The Smitten Kitchen Cookbook by Deb Perelman (Knopf hardcover, Oct. 2012, 336 pages, $35).  Perelman at first seems too cute and glib, but she delivers with prose and with recipes that make you want to rush to the skillet.  She tells stories, such as the time her mother beamed when Deb’s friend called Deb a pancake snob.  Her 10-ingredient pancakes from scratch involves covering the pools of batter with peach slices. “I hadn’t anticipated the marriage of peaches and sour cream to be so weepingly delicious,” she writes.  “The sugar in the peaches, it caramelizes in the butter and then melts into the pancake.”

 

The Swerve: How the World Became Modern by Stephen Greenblatt (Norton hardcover, Sept. 2011; trade paper, Sept. 2012, 368 pages, $16.95)

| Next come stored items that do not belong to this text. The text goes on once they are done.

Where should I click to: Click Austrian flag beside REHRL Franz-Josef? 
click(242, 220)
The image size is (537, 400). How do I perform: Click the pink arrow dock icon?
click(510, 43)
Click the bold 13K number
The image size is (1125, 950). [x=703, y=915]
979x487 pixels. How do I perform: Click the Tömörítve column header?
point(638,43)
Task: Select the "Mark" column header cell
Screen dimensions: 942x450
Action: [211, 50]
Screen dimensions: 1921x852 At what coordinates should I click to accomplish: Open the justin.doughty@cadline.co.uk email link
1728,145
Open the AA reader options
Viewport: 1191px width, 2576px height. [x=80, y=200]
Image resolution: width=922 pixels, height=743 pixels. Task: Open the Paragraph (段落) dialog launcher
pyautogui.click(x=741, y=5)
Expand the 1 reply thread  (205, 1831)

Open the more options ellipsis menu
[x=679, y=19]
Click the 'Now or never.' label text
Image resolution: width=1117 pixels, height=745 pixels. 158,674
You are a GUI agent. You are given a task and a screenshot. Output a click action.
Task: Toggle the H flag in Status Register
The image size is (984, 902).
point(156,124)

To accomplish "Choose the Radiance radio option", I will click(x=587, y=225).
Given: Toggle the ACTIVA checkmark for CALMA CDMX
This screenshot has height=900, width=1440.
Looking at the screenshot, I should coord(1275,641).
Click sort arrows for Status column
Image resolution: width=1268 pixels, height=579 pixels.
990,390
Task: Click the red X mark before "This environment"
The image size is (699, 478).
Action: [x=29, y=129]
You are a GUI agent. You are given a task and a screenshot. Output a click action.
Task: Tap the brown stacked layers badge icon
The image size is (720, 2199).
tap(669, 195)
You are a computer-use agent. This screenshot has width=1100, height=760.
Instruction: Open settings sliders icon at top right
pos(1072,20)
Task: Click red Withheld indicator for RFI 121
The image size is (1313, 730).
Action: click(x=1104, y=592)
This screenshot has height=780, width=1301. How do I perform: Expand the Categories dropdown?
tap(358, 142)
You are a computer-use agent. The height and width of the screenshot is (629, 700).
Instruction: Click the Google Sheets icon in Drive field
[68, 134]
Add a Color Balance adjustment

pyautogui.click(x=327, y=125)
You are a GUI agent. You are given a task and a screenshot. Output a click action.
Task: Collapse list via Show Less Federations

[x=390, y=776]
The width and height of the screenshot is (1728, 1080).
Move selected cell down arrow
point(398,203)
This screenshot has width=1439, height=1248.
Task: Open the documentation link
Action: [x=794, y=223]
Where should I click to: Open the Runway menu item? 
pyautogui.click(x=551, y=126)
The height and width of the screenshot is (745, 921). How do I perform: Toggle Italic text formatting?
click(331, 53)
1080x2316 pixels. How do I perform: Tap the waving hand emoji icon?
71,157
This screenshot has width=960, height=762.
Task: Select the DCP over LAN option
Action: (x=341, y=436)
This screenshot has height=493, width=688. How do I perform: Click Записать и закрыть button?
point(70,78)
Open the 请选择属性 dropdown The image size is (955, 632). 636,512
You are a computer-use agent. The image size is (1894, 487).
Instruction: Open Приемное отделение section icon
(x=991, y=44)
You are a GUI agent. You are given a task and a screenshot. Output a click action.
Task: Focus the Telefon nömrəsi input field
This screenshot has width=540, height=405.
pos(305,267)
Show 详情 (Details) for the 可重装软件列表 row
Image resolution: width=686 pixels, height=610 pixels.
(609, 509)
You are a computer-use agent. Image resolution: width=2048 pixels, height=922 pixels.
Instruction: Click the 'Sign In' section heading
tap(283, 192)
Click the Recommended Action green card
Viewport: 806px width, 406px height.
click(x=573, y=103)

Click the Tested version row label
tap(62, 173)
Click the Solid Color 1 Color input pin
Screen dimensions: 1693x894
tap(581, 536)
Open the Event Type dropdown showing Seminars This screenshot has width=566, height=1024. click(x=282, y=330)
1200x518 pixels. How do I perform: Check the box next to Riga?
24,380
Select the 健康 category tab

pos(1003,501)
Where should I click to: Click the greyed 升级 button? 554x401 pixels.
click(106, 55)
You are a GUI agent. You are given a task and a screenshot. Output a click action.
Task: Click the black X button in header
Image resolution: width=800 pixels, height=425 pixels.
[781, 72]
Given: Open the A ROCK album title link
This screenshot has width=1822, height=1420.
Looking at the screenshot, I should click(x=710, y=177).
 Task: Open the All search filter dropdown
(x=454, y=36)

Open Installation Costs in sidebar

A long-lost book changed the world, Greenblatt relates in a dramatic story, and ushered in the Renaissance.

 

Descent by Kathryn Stripling Byer (LSU Press, Nov. 2012, 68 pages, $17.95)

Cullowhee poet Byer’s newest is a landmark, as always.  This title appeared on my recent “New Books of the Region” list.  See more new WNC Books.

 

The Best American Science Writing 2012 edited by Michio Kaku (HarperCollins: Ecco trade paper, Sept. 2012, $14.99)

I’m a big fan of the HarperCollins and Houghton Mifflin series of best journalistic writing along several themes.

 

This Is What It Smells Like by Cathy Adams (New Libri Press e-book)

Former Montreat College teacher now living in China has published, for Kindle and Nook book readers, a story set in a fictional college town near Asheville.  The contemporary, irreverent drama involves a returning father, dysfunctional mother, family secret, and a narrator who has an exceptional sense of smell.  More and more local writers—including acclaimed author Charles Price with his new novel, “Sweetgrass: A Literary Western,” are turning to e-publishing in the wake of commercial publishing’s neglect of unpromoted quality.

 

The Weird: A Compendium of Strange and Dark Stories edited by Ann and Jeff Vandermeer (Tor Books hardcover, May 2012; trade paper, May 2012, 1,152 pages, $29.99)

112 stories, written 1908-2010—not vampires and werewolves—plus a “Foreweird” and “Afterweird” that give a thorough history of the anti-genre.

 

The Expats by Chris Pavone (Crown hardcover, March 2012, 336 pages, $26)

I keep searching for genre fiction with natural style.  Here’s one—a spy thriller, the heroine of which has a double-life as a mom.

 

The News from Spain: 7 Variations on a Love Story by Joan Wickersham (Knopf hardcover, Oct. 2012, 224 pages, $24.95)

This one’s not on anyone’s best of 2012 lists yet, as far as I can tell.  The stories—some fiction, some historical—examine relationships with close scrutiny and subtly.

Gold by Chris Cleave (Simon & Schuster hardcover, July 3, 2012, $27)

Little Bee author writes about ethical dilemmas of athletes Zoe and Kate going to compete in Olympics in London.

Goodbye for Now by Laurie Frankel (Doubleday hardcover, Aug. 7, 2012, $ 26)

Contemporary love story about an internet dating company worker who can't get a date.